▶ Problem requirements
Print the entire listing below verbatim, line for line.

▶ Some records
>>>
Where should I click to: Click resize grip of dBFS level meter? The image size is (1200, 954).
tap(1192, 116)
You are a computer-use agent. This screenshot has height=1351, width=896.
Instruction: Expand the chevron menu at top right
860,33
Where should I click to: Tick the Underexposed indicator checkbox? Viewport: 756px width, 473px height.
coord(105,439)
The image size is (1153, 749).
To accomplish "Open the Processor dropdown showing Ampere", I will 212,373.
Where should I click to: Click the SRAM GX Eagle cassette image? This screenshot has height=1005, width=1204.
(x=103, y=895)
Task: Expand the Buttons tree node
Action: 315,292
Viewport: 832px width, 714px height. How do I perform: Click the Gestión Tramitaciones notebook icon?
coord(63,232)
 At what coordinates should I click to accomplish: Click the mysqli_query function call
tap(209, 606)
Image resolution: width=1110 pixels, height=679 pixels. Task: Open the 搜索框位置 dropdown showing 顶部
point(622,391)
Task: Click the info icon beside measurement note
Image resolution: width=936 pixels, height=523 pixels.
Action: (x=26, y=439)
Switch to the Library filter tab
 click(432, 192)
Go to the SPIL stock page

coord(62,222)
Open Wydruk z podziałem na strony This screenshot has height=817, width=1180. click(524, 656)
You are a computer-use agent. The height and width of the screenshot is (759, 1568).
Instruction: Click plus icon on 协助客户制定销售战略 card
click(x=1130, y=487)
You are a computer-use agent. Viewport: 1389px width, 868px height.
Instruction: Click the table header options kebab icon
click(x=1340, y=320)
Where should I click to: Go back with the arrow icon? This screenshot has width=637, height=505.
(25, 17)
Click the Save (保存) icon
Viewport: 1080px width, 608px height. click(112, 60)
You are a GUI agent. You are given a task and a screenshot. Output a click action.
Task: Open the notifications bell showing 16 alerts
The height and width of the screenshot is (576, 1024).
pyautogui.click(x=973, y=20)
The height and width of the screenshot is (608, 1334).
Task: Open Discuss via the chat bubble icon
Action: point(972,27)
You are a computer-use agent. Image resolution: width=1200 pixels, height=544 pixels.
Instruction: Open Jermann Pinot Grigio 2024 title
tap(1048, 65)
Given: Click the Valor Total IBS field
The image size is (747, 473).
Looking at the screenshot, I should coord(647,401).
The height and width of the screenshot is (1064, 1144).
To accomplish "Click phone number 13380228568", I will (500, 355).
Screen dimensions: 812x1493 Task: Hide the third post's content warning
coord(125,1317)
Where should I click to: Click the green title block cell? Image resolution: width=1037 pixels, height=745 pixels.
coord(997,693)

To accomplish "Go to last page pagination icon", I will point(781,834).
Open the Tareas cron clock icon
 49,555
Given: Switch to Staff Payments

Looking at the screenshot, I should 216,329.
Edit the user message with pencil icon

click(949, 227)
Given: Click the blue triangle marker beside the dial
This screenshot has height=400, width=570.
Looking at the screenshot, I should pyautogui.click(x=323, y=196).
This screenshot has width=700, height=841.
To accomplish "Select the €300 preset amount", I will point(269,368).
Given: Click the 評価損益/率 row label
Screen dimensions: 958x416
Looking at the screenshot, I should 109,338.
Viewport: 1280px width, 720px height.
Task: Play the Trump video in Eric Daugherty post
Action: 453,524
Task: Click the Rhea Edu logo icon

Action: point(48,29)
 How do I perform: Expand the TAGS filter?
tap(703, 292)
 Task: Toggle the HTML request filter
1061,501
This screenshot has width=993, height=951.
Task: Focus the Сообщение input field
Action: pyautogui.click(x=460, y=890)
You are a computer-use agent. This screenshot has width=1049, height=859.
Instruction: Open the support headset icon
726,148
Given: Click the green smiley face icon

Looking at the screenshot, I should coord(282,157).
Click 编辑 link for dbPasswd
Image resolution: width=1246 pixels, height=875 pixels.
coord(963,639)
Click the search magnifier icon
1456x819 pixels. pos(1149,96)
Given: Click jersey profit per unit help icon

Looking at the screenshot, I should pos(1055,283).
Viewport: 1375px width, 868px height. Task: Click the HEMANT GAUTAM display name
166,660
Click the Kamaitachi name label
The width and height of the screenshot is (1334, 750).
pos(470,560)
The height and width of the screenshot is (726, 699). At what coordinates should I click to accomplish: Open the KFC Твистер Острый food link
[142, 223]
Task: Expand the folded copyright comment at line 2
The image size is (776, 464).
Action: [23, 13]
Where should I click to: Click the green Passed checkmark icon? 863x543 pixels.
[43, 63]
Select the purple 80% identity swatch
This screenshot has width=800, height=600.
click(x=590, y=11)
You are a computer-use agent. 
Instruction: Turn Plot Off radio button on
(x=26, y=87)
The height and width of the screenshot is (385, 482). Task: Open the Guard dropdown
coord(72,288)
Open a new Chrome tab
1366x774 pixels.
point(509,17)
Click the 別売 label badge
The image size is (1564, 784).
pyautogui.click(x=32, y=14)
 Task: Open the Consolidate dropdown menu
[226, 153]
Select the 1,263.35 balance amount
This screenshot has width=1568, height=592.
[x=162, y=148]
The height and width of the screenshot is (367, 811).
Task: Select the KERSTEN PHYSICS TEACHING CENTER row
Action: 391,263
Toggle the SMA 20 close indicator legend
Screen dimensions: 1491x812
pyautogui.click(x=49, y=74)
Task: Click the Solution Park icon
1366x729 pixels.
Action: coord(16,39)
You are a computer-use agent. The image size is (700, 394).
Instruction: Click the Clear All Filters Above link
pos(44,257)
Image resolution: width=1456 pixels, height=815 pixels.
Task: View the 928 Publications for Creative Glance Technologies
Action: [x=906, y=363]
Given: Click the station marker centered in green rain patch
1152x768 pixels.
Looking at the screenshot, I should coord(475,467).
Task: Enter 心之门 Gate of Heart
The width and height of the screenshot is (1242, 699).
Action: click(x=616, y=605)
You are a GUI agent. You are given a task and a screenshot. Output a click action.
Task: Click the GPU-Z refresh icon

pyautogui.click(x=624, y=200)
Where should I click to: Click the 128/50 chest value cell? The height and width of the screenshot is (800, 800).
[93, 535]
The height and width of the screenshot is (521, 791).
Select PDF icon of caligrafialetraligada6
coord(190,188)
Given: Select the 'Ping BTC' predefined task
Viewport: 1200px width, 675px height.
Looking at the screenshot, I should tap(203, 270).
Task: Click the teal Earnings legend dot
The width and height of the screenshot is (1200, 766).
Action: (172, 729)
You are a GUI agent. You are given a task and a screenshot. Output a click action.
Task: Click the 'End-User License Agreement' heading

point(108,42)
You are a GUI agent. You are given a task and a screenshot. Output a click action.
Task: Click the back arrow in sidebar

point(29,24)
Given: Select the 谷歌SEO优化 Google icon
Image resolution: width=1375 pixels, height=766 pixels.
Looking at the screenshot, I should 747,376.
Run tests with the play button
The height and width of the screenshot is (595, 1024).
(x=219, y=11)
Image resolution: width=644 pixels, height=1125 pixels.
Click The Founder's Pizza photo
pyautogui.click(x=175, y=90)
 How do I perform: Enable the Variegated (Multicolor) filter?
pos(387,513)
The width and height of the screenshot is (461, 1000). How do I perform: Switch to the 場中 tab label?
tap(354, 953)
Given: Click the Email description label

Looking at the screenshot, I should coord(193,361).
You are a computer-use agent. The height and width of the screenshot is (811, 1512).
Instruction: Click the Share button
<<<
▶ Complete response
Where should I click to: Click resize grip of dBFS level meter? The image size is (1200, 954).
tap(1192, 116)
You are a computer-use agent. This screenshot has height=1351, width=896.
Instruction: Expand the chevron menu at top right
860,33
Where should I click to: Tick the Underexposed indicator checkbox? Viewport: 756px width, 473px height.
coord(105,439)
The image size is (1153, 749).
To accomplish "Open the Processor dropdown showing Ampere", I will 212,373.
Where should I click to: Click the SRAM GX Eagle cassette image? This screenshot has height=1005, width=1204.
(x=103, y=895)
Task: Expand the Buttons tree node
Action: 315,292
Viewport: 832px width, 714px height. How do I perform: Click the Gestión Tramitaciones notebook icon?
coord(63,232)
 At what coordinates should I click to accomplish: Click the mysqli_query function call
tap(209, 606)
Image resolution: width=1110 pixels, height=679 pixels. Task: Open the 搜索框位置 dropdown showing 顶部
point(622,391)
Task: Click the info icon beside measurement note
Image resolution: width=936 pixels, height=523 pixels.
Action: (x=26, y=439)
Switch to the Library filter tab
 click(432, 192)
Go to the SPIL stock page

coord(62,222)
Open Wydruk z podziałem na strony This screenshot has height=817, width=1180. click(524, 656)
You are a computer-use agent. The height and width of the screenshot is (759, 1568).
Instruction: Click plus icon on 协助客户制定销售战略 card
click(x=1130, y=487)
You are a computer-use agent. Viewport: 1389px width, 868px height.
Instruction: Click the table header options kebab icon
click(x=1340, y=320)
Where should I click to: Go back with the arrow icon? This screenshot has width=637, height=505.
(25, 17)
Click the Save (保存) icon
Viewport: 1080px width, 608px height. click(112, 60)
You are a GUI agent. You are given a task and a screenshot. Output a click action.
Task: Open the notifications bell showing 16 alerts
The height and width of the screenshot is (576, 1024).
pyautogui.click(x=973, y=20)
The height and width of the screenshot is (608, 1334).
Task: Open Discuss via the chat bubble icon
Action: point(972,27)
You are a computer-use agent. Image resolution: width=1200 pixels, height=544 pixels.
Instruction: Open Jermann Pinot Grigio 2024 title
tap(1048, 65)
Given: Click the Valor Total IBS field
The image size is (747, 473).
Looking at the screenshot, I should coord(647,401).
The height and width of the screenshot is (1064, 1144).
To accomplish "Click phone number 13380228568", I will (500, 355).
Screen dimensions: 812x1493 Task: Hide the third post's content warning
coord(125,1317)
Where should I click to: Click the green title block cell? Image resolution: width=1037 pixels, height=745 pixels.
coord(997,693)

To accomplish "Go to last page pagination icon", I will point(781,834).
Open the Tareas cron clock icon
 49,555
Given: Switch to Staff Payments

Looking at the screenshot, I should 216,329.
Edit the user message with pencil icon

click(949, 227)
Given: Click the blue triangle marker beside the dial
This screenshot has height=400, width=570.
Looking at the screenshot, I should pyautogui.click(x=323, y=196).
This screenshot has width=700, height=841.
To accomplish "Select the €300 preset amount", I will point(269,368).
Given: Click the 評価損益/率 row label
Screen dimensions: 958x416
Looking at the screenshot, I should 109,338.
Viewport: 1280px width, 720px height.
Task: Play the Trump video in Eric Daugherty post
Action: 453,524
Task: Click the Rhea Edu logo icon

Action: point(48,29)
 How do I perform: Expand the TAGS filter?
tap(703, 292)
 Task: Toggle the HTML request filter
1061,501
This screenshot has width=993, height=951.
Task: Focus the Сообщение input field
Action: pyautogui.click(x=460, y=890)
You are a computer-use agent. This screenshot has width=1049, height=859.
Instruction: Open the support headset icon
726,148
Given: Click the green smiley face icon

Looking at the screenshot, I should coord(282,157).
Click 编辑 link for dbPasswd
Image resolution: width=1246 pixels, height=875 pixels.
coord(963,639)
Click the search magnifier icon
1456x819 pixels. pos(1149,96)
Given: Click jersey profit per unit help icon

Looking at the screenshot, I should pos(1055,283).
Viewport: 1375px width, 868px height. Task: Click the HEMANT GAUTAM display name
166,660
Click the Kamaitachi name label
The width and height of the screenshot is (1334, 750).
pos(470,560)
The height and width of the screenshot is (726, 699). At what coordinates should I click to accomplish: Open the KFC Твистер Острый food link
[142, 223]
Task: Expand the folded copyright comment at line 2
The image size is (776, 464).
Action: [23, 13]
Where should I click to: Click the green Passed checkmark icon? 863x543 pixels.
[43, 63]
Select the purple 80% identity swatch
This screenshot has width=800, height=600.
click(x=590, y=11)
You are a computer-use agent. 
Instruction: Turn Plot Off radio button on
(x=26, y=87)
The height and width of the screenshot is (385, 482). Task: Open the Guard dropdown
coord(72,288)
Open a new Chrome tab
1366x774 pixels.
point(509,17)
Click the 別売 label badge
The image size is (1564, 784).
pyautogui.click(x=32, y=14)
 Task: Open the Consolidate dropdown menu
[226, 153]
Select the 1,263.35 balance amount
This screenshot has width=1568, height=592.
[x=162, y=148]
The height and width of the screenshot is (367, 811).
Task: Select the KERSTEN PHYSICS TEACHING CENTER row
Action: 391,263
Toggle the SMA 20 close indicator legend
Screen dimensions: 1491x812
pyautogui.click(x=49, y=74)
Task: Click the Solution Park icon
1366x729 pixels.
Action: coord(16,39)
You are a computer-use agent. The image size is (700, 394).
Instruction: Click the Clear All Filters Above link
pos(44,257)
Image resolution: width=1456 pixels, height=815 pixels.
Task: View the 928 Publications for Creative Glance Technologies
Action: [x=906, y=363]
Given: Click the station marker centered in green rain patch
1152x768 pixels.
Looking at the screenshot, I should coord(475,467).
Task: Enter 心之门 Gate of Heart
The width and height of the screenshot is (1242, 699).
Action: click(x=616, y=605)
You are a GUI agent. You are given a task and a screenshot. Output a click action.
Task: Click the GPU-Z refresh icon

pyautogui.click(x=624, y=200)
Where should I click to: Click the 128/50 chest value cell? The height and width of the screenshot is (800, 800).
[93, 535]
The height and width of the screenshot is (521, 791).
Select PDF icon of caligrafialetraligada6
coord(190,188)
Given: Select the 'Ping BTC' predefined task
Viewport: 1200px width, 675px height.
Looking at the screenshot, I should tap(203, 270).
Task: Click the teal Earnings legend dot
The width and height of the screenshot is (1200, 766).
Action: (172, 729)
You are a GUI agent. You are given a task and a screenshot. Output a click action.
Task: Click the 'End-User License Agreement' heading

point(108,42)
You are a GUI agent. You are given a task and a screenshot. Output a click action.
Task: Click the back arrow in sidebar

point(29,24)
Given: Select the 谷歌SEO优化 Google icon
Image resolution: width=1375 pixels, height=766 pixels.
Looking at the screenshot, I should 747,376.
Run tests with the play button
The height and width of the screenshot is (595, 1024).
(x=219, y=11)
Image resolution: width=644 pixels, height=1125 pixels.
Click The Founder's Pizza photo
pyautogui.click(x=175, y=90)
 How do I perform: Enable the Variegated (Multicolor) filter?
pos(387,513)
The width and height of the screenshot is (461, 1000). How do I perform: Switch to the 場中 tab label?
tap(354, 953)
Given: Click the Email description label

Looking at the screenshot, I should coord(193,361).
You are a computer-use agent. The height and width of the screenshot is (811, 1512).
Instruction: Click the Share button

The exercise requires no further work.